Required work — Take the line that contains "Where should I" and each line after it to the end of the data below, and set them down exactly, omitting pictures.

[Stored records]
>>>>>
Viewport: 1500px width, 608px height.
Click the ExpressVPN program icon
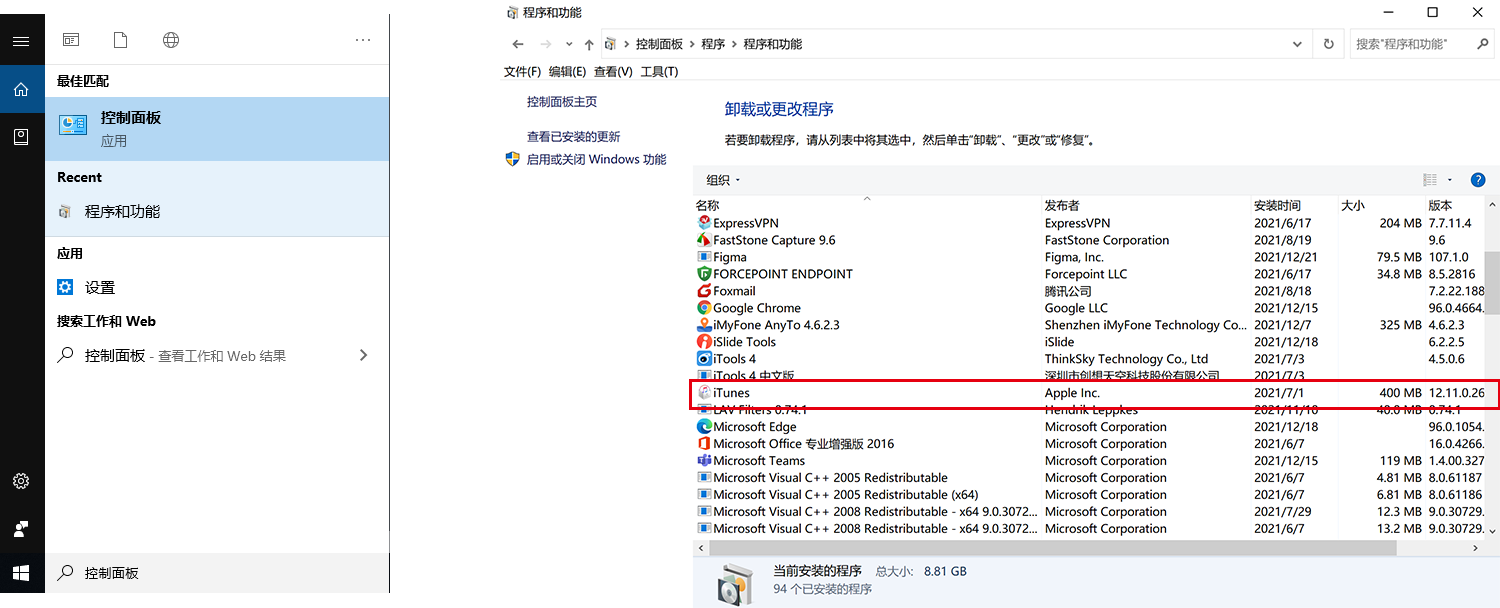click(704, 222)
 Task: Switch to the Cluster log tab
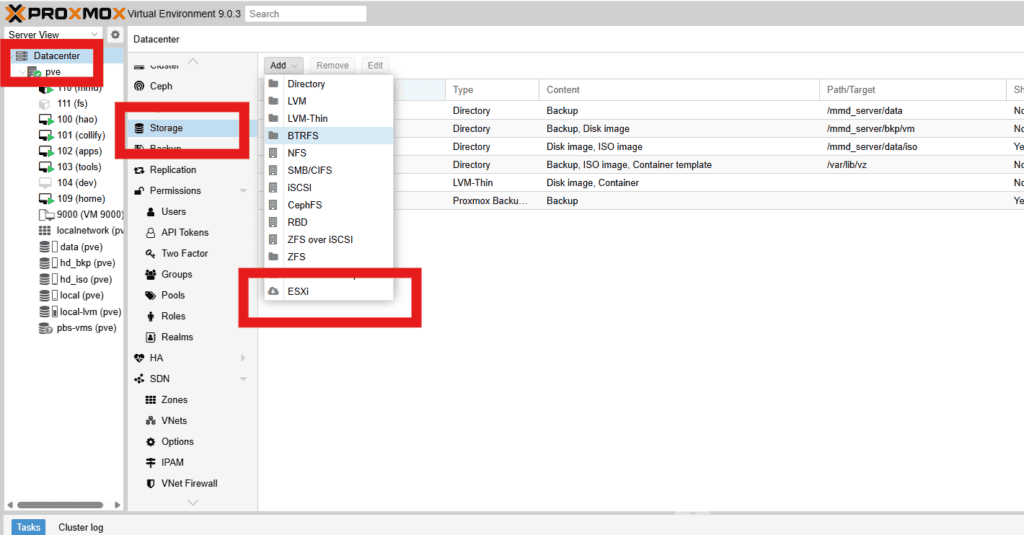click(81, 527)
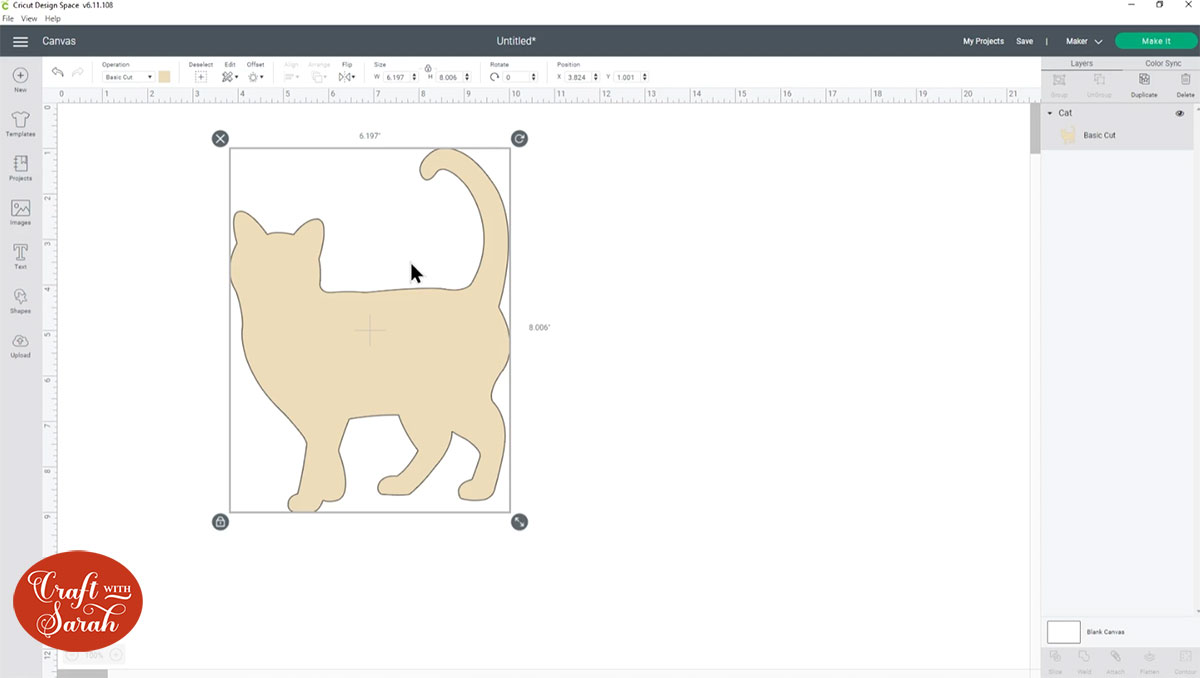Collapse the Cat layer group

tap(1050, 113)
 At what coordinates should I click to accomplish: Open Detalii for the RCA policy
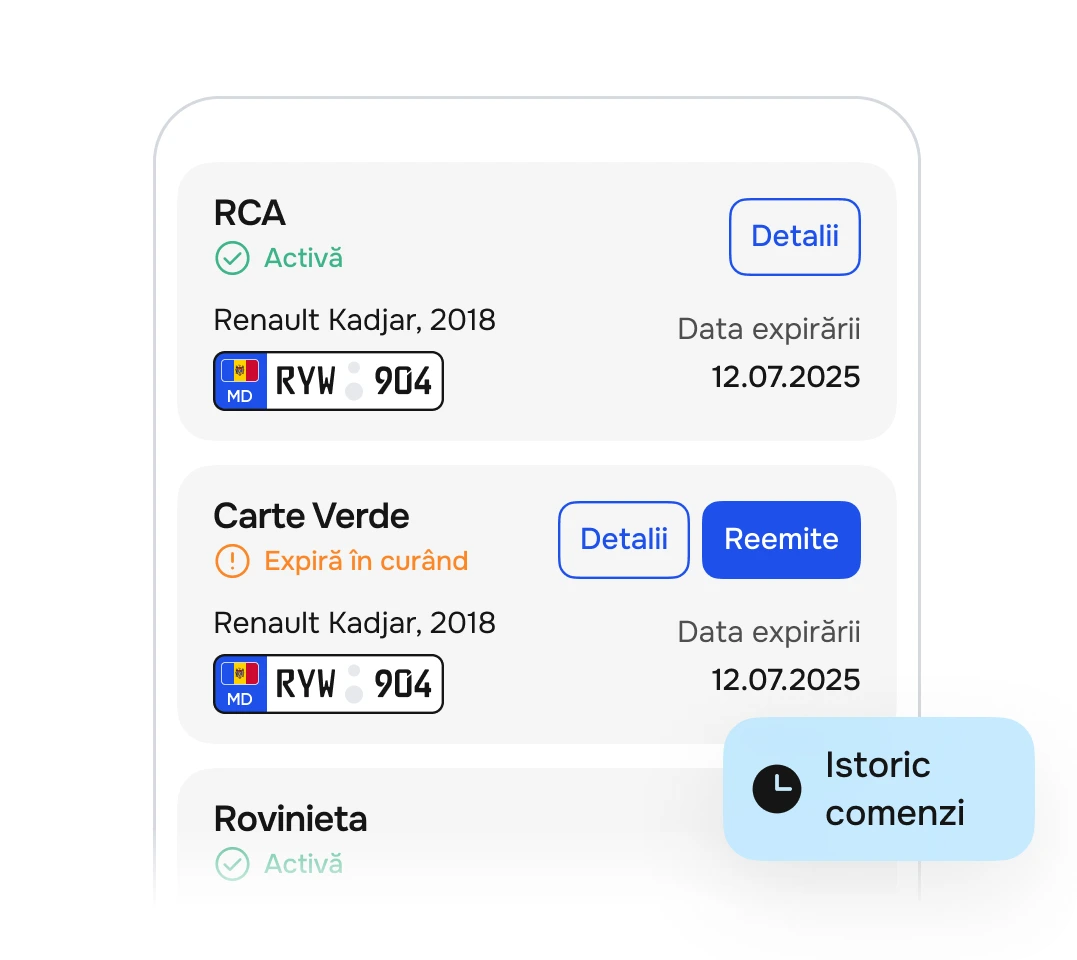(794, 237)
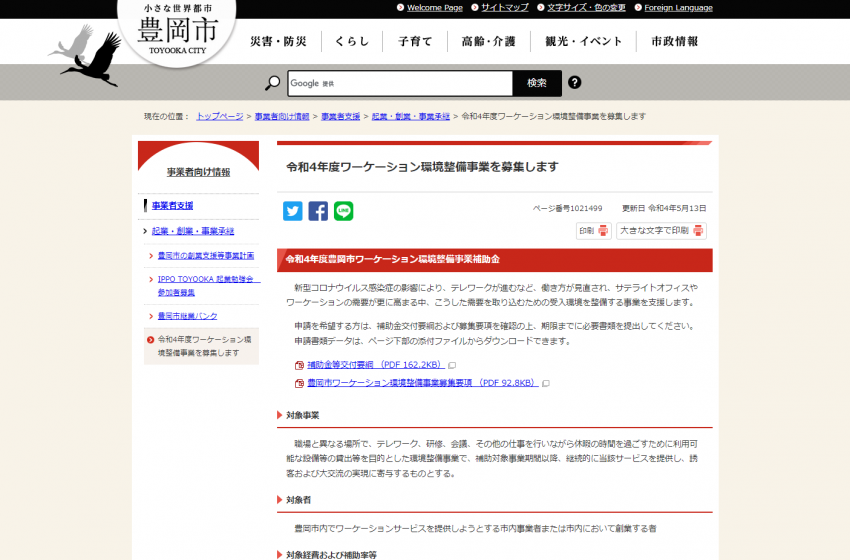
Task: Open the 子育て navigation menu
Action: (415, 42)
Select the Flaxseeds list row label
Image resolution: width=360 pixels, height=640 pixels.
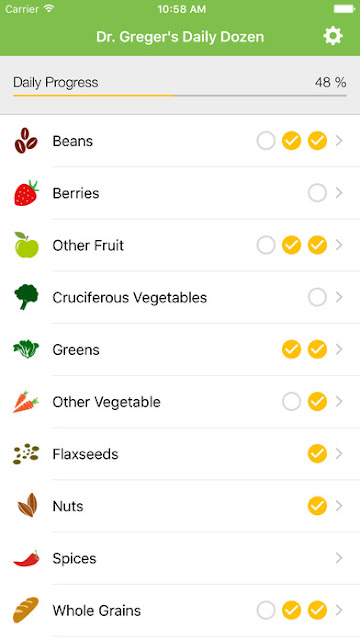(85, 454)
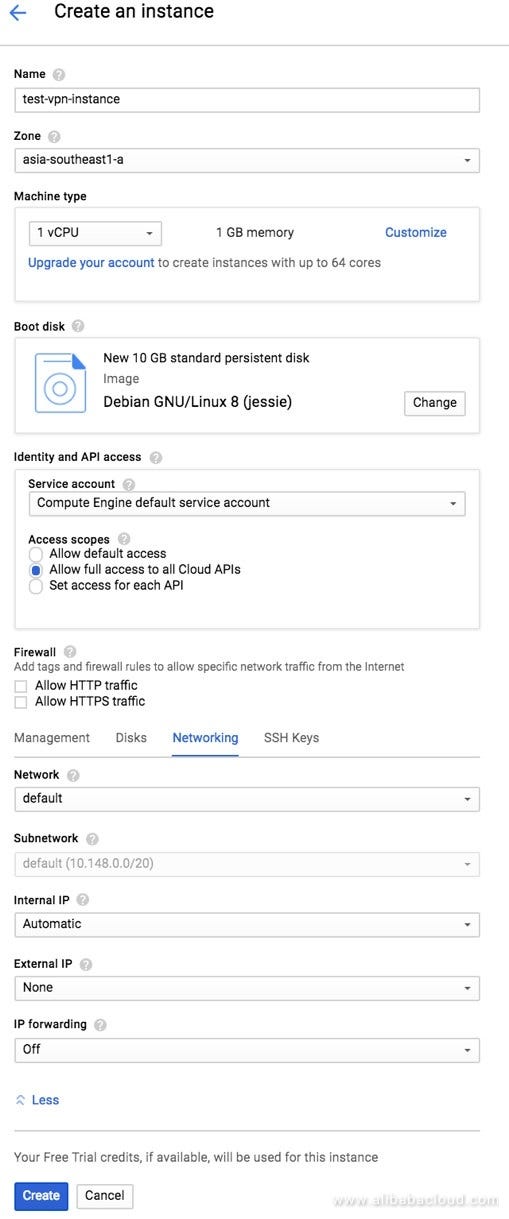The width and height of the screenshot is (509, 1219).
Task: Click the blue Create button
Action: [x=41, y=1196]
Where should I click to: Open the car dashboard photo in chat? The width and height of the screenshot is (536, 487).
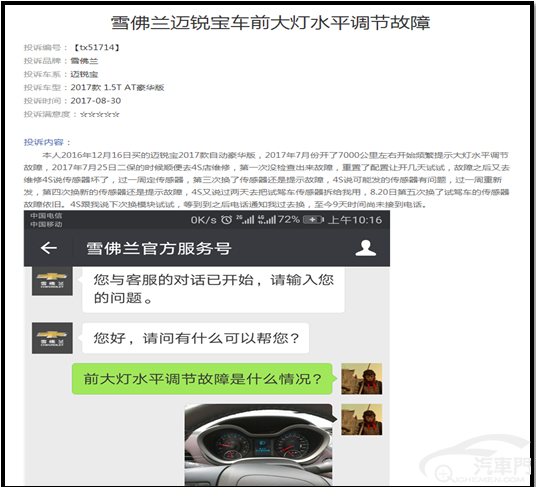coord(259,444)
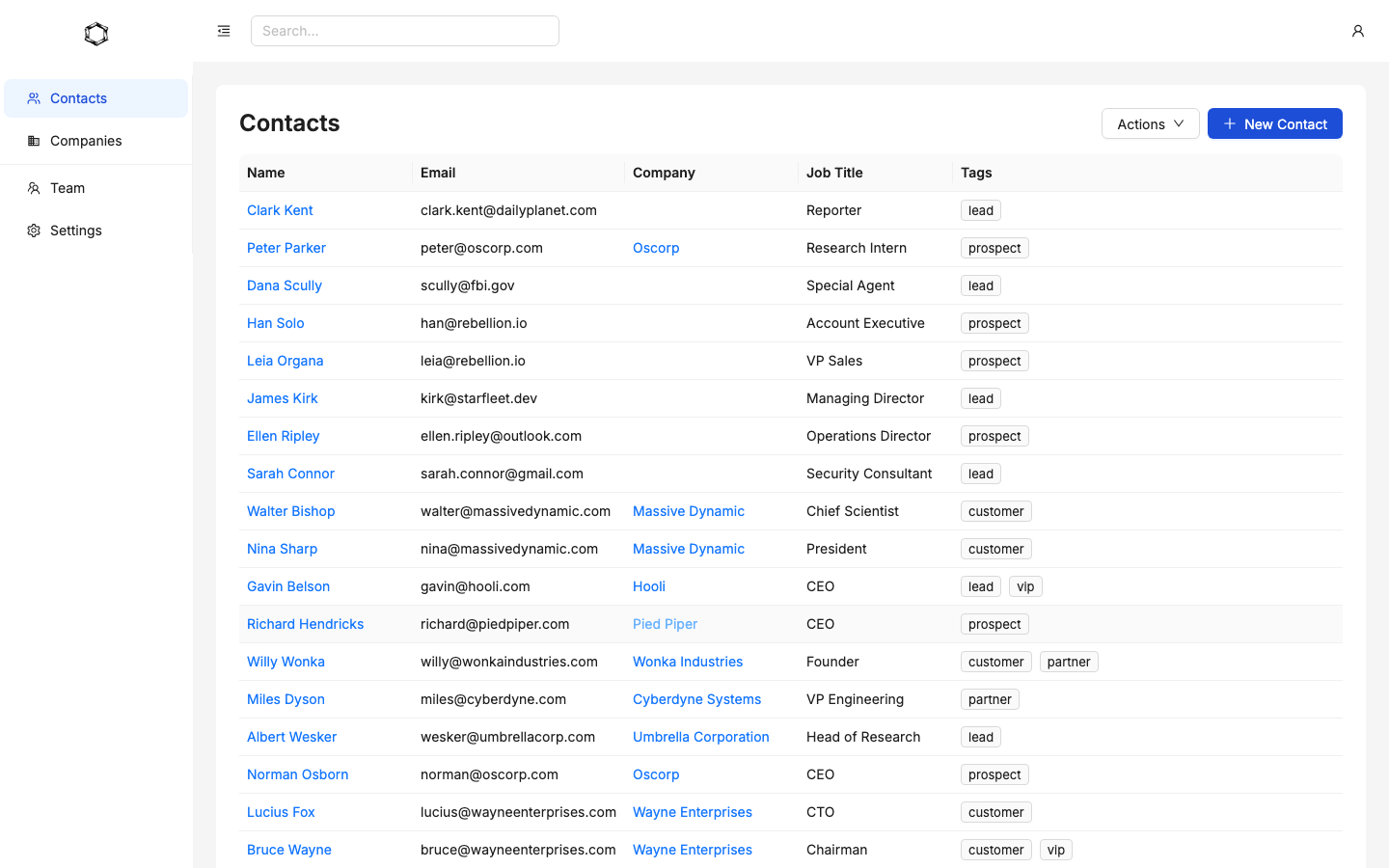
Task: Open Wayne Enterprises from Lucius Fox's row
Action: click(692, 812)

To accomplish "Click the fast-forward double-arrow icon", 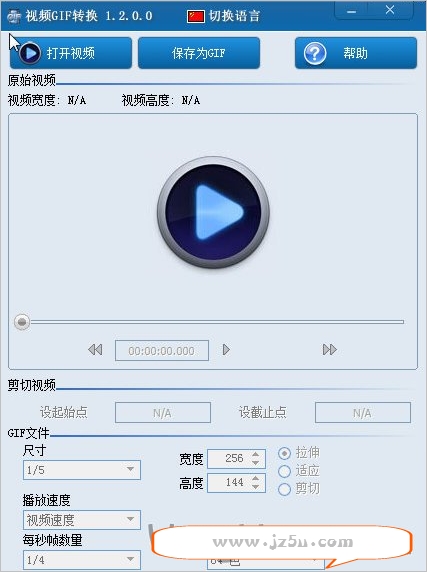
<<<<<
Solution to this exercise —
Where should I click to: Open the car dashboard photo in chat? The width and height of the screenshot is (536, 487).
coord(259,444)
Task: Open Wayne Enterprises from Lucius Fox's row
Action: click(692, 812)

To accomplish "Click the fast-forward double-arrow icon", 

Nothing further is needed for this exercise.